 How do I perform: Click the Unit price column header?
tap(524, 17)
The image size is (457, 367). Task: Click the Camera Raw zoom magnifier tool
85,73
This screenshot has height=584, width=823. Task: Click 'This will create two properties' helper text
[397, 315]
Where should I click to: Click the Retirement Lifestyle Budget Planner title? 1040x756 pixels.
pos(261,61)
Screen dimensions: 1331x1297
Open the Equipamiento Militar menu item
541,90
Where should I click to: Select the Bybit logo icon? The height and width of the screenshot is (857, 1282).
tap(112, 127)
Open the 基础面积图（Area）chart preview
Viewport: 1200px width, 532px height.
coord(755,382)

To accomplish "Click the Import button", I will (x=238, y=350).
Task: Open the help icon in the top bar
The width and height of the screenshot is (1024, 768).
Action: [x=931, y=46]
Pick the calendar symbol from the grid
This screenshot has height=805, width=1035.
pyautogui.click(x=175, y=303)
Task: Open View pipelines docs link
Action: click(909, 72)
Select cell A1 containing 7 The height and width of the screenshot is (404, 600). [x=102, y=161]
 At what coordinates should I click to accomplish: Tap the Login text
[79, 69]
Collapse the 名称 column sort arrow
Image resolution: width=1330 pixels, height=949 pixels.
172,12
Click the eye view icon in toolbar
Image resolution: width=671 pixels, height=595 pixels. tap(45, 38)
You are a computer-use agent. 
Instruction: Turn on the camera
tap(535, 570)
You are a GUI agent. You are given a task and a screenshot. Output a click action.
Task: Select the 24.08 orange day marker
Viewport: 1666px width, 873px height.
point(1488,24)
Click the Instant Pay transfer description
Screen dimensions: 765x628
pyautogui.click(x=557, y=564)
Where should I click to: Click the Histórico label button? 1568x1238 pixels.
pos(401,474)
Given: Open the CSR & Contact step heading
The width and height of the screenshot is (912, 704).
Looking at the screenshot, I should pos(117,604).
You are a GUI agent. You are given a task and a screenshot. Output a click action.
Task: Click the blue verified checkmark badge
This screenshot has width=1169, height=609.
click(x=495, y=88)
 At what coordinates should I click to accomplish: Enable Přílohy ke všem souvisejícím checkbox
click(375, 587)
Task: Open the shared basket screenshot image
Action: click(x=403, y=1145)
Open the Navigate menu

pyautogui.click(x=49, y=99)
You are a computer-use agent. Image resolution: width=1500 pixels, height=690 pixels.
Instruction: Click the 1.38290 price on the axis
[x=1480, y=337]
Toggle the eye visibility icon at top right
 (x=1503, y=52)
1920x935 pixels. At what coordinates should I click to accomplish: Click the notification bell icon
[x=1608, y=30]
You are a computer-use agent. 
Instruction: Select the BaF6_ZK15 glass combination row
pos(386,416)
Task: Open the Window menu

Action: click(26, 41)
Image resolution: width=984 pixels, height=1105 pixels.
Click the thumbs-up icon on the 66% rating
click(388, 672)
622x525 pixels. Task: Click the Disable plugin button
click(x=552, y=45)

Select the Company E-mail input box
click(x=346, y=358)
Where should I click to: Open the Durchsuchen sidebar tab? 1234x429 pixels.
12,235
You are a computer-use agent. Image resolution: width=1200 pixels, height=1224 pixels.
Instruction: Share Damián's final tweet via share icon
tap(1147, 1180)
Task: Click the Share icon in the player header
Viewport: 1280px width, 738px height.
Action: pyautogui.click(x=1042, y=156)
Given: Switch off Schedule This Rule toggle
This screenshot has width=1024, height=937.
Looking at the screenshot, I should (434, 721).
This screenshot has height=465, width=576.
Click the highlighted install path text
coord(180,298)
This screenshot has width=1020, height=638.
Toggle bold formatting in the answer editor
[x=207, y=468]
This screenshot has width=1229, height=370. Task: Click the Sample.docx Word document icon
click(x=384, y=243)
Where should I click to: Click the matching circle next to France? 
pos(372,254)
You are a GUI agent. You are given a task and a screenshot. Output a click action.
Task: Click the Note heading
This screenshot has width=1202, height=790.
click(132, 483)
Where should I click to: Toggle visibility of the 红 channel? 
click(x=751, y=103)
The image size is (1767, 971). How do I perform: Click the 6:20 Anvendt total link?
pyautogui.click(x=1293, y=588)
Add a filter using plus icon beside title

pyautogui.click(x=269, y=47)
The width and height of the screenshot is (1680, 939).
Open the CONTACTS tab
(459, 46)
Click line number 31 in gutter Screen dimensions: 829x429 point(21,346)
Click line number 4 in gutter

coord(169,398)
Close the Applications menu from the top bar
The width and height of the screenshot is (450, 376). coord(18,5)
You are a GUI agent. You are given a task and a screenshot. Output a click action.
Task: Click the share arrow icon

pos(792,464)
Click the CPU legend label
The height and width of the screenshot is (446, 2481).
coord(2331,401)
__________
▸ Exercise description:
Take the lines above from the one containing "Viewport: 1666px width, 873px height." to the one containing "Given: Open the CSR & Contact step heading" and retype them exactly, both ends included, with nothing added.

▸ Written response:
Viewport: 1666px width, 873px height.
point(1488,24)
Click the Instant Pay transfer description
Screen dimensions: 765x628
pyautogui.click(x=557, y=564)
Where should I click to: Click the Histórico label button? 1568x1238 pixels.
pos(401,474)
Given: Open the CSR & Contact step heading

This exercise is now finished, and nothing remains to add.